(SOURCE INFORMATION begins)
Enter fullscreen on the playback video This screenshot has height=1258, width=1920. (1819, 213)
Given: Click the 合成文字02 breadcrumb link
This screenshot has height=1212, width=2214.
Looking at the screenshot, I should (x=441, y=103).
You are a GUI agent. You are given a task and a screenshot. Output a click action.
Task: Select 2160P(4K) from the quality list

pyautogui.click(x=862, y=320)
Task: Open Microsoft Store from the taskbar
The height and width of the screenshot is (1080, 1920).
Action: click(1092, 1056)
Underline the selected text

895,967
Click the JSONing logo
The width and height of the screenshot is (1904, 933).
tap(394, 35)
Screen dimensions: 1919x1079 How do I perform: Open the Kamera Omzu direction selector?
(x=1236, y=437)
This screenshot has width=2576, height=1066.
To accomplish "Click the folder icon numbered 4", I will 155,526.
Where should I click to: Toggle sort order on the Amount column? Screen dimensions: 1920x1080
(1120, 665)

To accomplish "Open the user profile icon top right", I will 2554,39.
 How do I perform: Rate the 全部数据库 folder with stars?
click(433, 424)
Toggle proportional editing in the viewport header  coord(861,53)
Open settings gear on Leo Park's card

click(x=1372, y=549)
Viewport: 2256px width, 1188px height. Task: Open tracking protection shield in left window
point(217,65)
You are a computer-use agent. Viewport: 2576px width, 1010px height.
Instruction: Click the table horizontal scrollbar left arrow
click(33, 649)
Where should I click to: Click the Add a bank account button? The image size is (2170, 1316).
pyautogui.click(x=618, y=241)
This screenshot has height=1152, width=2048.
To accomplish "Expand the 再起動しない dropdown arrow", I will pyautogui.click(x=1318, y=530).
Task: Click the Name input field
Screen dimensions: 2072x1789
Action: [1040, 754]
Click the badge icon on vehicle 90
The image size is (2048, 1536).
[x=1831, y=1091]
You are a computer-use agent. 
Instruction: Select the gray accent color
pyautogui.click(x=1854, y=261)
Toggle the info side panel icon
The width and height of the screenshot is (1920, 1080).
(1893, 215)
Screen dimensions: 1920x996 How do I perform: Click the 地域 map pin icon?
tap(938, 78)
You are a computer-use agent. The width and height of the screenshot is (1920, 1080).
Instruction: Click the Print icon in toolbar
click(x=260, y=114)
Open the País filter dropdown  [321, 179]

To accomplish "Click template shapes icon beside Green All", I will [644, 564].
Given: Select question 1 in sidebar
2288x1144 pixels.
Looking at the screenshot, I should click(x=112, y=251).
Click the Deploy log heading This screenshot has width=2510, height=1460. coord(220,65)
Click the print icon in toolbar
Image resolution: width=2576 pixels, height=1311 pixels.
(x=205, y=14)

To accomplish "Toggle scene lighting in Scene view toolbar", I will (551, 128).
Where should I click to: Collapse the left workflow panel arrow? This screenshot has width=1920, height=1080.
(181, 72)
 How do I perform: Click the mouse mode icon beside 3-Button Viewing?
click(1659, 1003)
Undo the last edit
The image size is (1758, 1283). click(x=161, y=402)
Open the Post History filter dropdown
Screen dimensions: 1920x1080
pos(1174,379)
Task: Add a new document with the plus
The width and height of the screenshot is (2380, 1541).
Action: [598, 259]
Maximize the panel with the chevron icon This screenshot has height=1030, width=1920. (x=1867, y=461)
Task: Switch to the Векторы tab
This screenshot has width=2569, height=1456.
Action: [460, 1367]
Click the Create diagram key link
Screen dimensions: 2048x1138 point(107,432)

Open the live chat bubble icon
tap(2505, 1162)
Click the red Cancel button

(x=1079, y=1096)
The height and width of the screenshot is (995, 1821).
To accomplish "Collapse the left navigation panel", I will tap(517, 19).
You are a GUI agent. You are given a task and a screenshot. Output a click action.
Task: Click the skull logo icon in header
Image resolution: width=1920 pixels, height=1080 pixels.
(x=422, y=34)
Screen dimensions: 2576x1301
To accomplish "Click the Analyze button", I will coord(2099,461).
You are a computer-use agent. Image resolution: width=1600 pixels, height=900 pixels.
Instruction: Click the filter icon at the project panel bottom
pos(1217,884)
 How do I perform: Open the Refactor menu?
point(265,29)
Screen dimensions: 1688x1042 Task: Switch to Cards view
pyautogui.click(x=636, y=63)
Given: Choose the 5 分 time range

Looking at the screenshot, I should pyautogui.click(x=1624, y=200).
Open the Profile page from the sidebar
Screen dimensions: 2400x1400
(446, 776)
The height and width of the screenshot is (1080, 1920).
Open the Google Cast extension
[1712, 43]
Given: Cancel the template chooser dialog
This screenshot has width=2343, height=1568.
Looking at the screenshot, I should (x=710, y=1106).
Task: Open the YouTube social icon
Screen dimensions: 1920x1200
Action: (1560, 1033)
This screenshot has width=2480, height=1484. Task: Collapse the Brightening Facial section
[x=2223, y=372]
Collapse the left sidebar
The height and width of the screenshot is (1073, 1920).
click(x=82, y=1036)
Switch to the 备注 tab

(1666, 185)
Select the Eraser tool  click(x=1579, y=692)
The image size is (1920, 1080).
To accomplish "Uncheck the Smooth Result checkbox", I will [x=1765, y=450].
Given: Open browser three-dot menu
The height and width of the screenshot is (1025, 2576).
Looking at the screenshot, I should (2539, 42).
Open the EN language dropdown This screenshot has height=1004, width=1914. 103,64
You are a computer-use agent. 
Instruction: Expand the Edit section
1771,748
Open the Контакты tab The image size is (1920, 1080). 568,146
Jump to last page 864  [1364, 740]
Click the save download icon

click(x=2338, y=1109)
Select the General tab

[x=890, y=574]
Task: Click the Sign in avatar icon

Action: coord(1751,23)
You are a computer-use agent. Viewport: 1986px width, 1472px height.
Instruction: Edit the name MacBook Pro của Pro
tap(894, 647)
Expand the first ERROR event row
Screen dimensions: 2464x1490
(SOURCE INFORMATION ends)
» **AIM OF THE EXERCISE**:
Reproduce only the lines above, starting at the line with "You are a computer-use agent. The" and ending at the line with "Task: Click the skull logo icon in header", exactly as written.

» **SOLUTION FOR THIS EXERCISE**:
You are a computer-use agent. The width and height of the screenshot is (1920, 1080).
Instruction: Click the Print icon in toolbar
click(x=260, y=114)
Open the País filter dropdown  [321, 179]

To accomplish "Click template shapes icon beside Green All", I will [644, 564].
Given: Select question 1 in sidebar
2288x1144 pixels.
Looking at the screenshot, I should click(x=112, y=251).
Click the Deploy log heading This screenshot has width=2510, height=1460. coord(220,65)
Click the print icon in toolbar
Image resolution: width=2576 pixels, height=1311 pixels.
(x=205, y=14)

To accomplish "Toggle scene lighting in Scene view toolbar", I will (551, 128).
Where should I click to: Collapse the left workflow panel arrow? This screenshot has width=1920, height=1080.
(181, 72)
 How do I perform: Click the mouse mode icon beside 3-Button Viewing?
click(1659, 1003)
Undo the last edit
The image size is (1758, 1283). click(x=161, y=402)
Open the Post History filter dropdown
Screen dimensions: 1920x1080
pos(1174,379)
Task: Add a new document with the plus
The width and height of the screenshot is (2380, 1541).
Action: [598, 259]
Maximize the panel with the chevron icon This screenshot has height=1030, width=1920. (x=1867, y=461)
Task: Switch to the Векторы tab
This screenshot has width=2569, height=1456.
Action: [460, 1367]
Click the Create diagram key link
Screen dimensions: 2048x1138 point(107,432)

Open the live chat bubble icon
tap(2505, 1162)
Click the red Cancel button

(x=1079, y=1096)
The height and width of the screenshot is (995, 1821).
To accomplish "Collapse the left navigation panel", I will tap(517, 19).
You are a GUI agent. You are given a task and a screenshot. Output a click action.
Task: Click the skull logo icon in header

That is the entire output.